Tinubu is also an investor and founder of STEP, a corporate social responsibility (CSR) initiative designed to empower tech entrepreneurs in Lagos with seed funding and mentorship.

“When you go outside the main cities, you will find there is a lack of access to internet and fluctuating power supply which has a long-term impact on the growth of tech companies leading to companies outsourcing development solutions to countries like India,” says Tinubu.


This invariably results in the inefficient use of financial resources and the eroding of a robust funnel of talent that the ecosystem needs, a problem organizations like Andela and the Tony Elumelu Foundation are trying to address.

“Startups need capital to operate. In Nigeria, many tech startups are known to solve local niche problems and try to create a long-term business out it but most of these businesses are often un-validated concepts which makes them difficult to secure investment in,” says Wande Adams, a business development executive at Enov8 Solutions, a tech company with a focus on all sectors.

The company aims to provide topnotch innovative solutions to identified gaps across various sectors. It recently secured a $250,000 funding from SPHINX Capital. Among the company’s many innovative solutions is a crowd-funding platform called SeekFunds designed to fund/raise money towards business, projects, charities, medical and educational assistance.

But the main challenge for most startups is still how to secure larger capital raising rounds to gain significant market share.
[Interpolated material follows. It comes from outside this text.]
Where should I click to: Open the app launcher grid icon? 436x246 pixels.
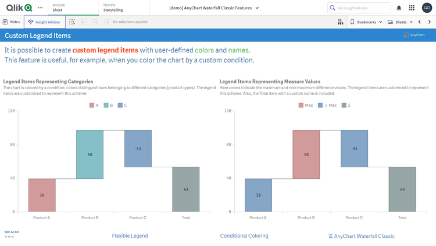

“Nigeria has attracted about a third of all startup funds available on the continent and we are still far away from having our own unicorns,” says Uzoma Dozie, CEO of Diamond Bank.

A unicorn is a term for a tech company valued at $1 billion or more. For this, the firm requires massive capital injections to achieve its potential, usually in tens of millions.

“When a startup has proven a concept and is seen as a viable business, it must protect itself from copycats and scale to other markets very quickly and this is a very a pricey process,” adds Gordon Adomdza, a Professor with Ashesi University in Ghana.

Most VCs get a buzz when they can find a handful of companies with the potential to be unicorns and they invest in all of them with probably most of them failing except one whose success returns all the capital invested.


In February 2018, Zinox acquired leading Nigerian e-commerce player Konga in a move that is widely believed to have been a significant down round.

Unicorns, down rounds and utter company failures are an inherent part of the world of venture capital. Nigeria, with its 190 million population, remains the biggest market and the one most likely to give birth to unicorns. For this to happen, it requires huge capital investment to help these startups scale, something that seems unlikely to happen in this current climate.